Sometimes semiconductor data can be complex. For example, a defect code might be "D123" (looks like text) but actually represents a specific numerical category (ORDINAL). "D123" might be considered a more severe defect than "D122". In this case, you should convert the defect code to an INTEGER type and assign it an ORDINAL semantic type.
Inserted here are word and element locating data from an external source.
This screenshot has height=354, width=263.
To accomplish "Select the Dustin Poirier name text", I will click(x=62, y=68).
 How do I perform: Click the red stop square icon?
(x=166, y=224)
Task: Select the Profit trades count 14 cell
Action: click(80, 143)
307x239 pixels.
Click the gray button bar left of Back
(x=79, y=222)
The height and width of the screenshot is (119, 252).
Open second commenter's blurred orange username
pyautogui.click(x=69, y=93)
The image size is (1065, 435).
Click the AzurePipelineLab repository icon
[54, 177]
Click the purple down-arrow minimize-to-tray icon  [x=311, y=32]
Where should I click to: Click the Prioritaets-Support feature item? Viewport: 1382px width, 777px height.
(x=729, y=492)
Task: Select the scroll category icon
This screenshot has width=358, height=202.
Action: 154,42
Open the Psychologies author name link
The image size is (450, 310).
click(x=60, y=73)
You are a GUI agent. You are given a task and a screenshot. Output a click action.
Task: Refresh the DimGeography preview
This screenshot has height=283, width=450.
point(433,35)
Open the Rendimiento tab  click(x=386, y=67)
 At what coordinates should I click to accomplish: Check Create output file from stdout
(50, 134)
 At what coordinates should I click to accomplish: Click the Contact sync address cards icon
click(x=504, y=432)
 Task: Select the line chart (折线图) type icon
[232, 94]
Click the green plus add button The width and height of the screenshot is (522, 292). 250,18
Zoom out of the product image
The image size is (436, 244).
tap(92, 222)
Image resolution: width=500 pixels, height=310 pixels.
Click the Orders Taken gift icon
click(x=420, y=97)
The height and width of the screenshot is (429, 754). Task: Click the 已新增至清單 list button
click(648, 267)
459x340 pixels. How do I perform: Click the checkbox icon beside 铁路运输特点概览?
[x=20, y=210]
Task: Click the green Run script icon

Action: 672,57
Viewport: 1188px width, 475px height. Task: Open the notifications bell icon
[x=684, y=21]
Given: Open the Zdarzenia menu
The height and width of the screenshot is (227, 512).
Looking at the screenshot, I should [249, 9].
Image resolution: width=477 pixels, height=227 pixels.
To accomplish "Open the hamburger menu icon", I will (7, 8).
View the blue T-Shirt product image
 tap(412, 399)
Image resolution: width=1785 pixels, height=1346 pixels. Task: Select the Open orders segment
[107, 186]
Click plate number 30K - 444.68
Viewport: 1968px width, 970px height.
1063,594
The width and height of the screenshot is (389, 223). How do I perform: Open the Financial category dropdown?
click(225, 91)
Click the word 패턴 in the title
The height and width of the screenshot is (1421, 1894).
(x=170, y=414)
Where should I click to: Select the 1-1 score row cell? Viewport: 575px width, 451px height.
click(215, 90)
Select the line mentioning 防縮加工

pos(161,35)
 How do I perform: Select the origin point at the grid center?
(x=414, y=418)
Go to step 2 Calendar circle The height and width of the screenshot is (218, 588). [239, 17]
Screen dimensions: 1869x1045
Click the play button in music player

Why is identifying semantic types important?
Semantic types help our analytics system understand the meaning behind your data. For example, knowing that "Lot002" is a nominal label rather than a number helps prevent meaningless calculations (like averaging lot numbers).
Can I change data types after importing?
Yes, but it's best to get them right from the start. Changing a column from FLOAT to INTEGER might truncate decimal values, and changing from STRING to a numeric type can cause errors if text values are present.
How should I handle chemical concentration measurements?
Chemical concentrations (like Iron at 0.5 ppb) are typically FLOAT data type with CONTINUOUS semantic type, even when measured in parts per billion or million, as they can take any decimal value.
What about timestamp data in log files?
Timestamps from equipment logs should be formatted consistently as DATE or DATETIME type with TEMPORAL semantic type to enable time-based analysis like trend detection and cycle time calculations.
What about the Decimal data type?
Data stored as DECIMAL is converted to FLOAT for analysis. The DECIMAL type is used for storage and display purposes, but all calculations are performed using FLOAT.